(Directions for this task): For the entries that follow, state how many lines include the word "height", giving the number and nothing else.

(Material for this exercise):

○ ○ ○

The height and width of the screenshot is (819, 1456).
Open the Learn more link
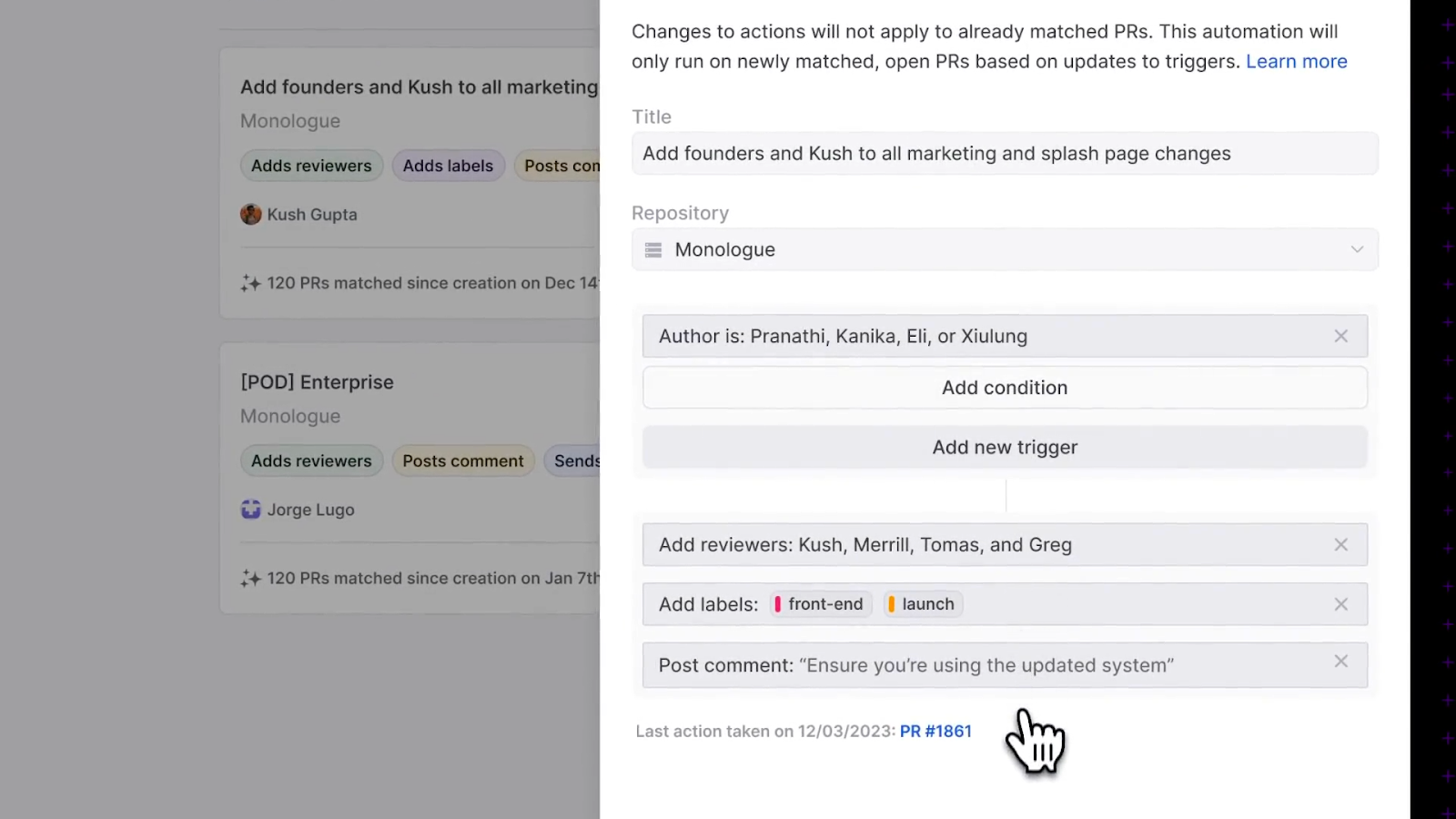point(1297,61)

○ ○ ○

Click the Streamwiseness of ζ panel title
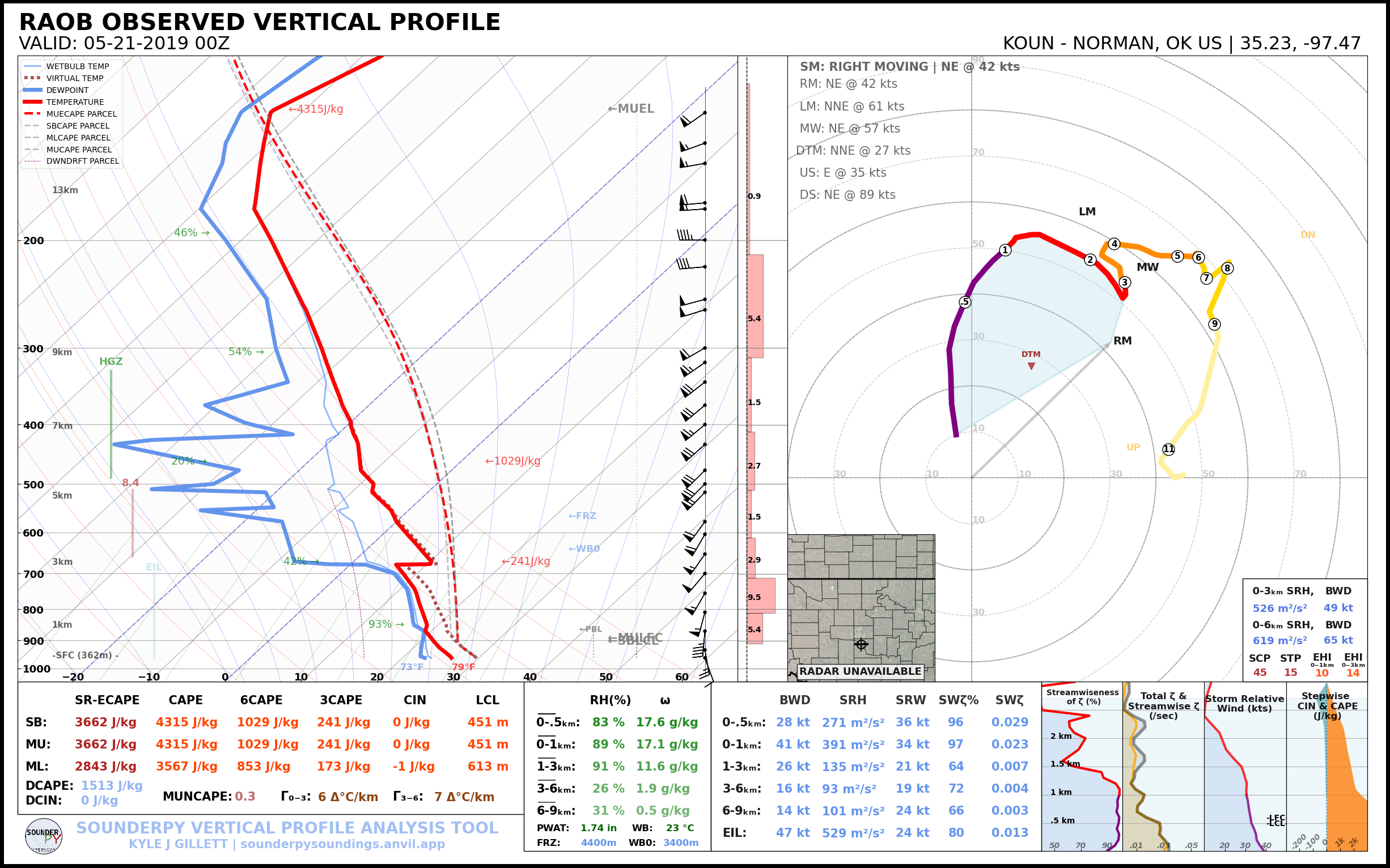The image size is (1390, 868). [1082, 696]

○ ○ ○

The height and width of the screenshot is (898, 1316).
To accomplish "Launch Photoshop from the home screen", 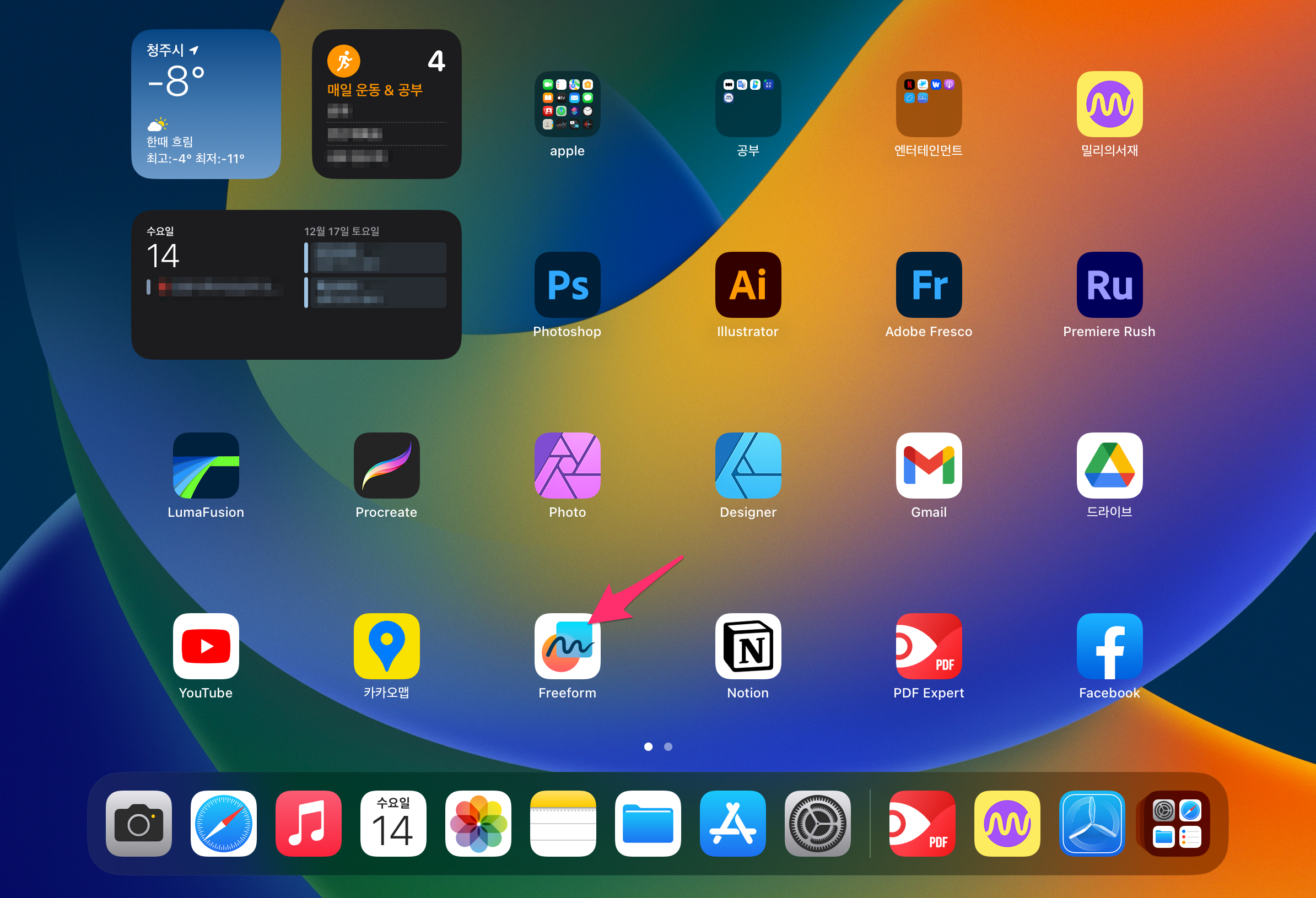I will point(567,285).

○ ○ ○

(Solution for this exercise): 2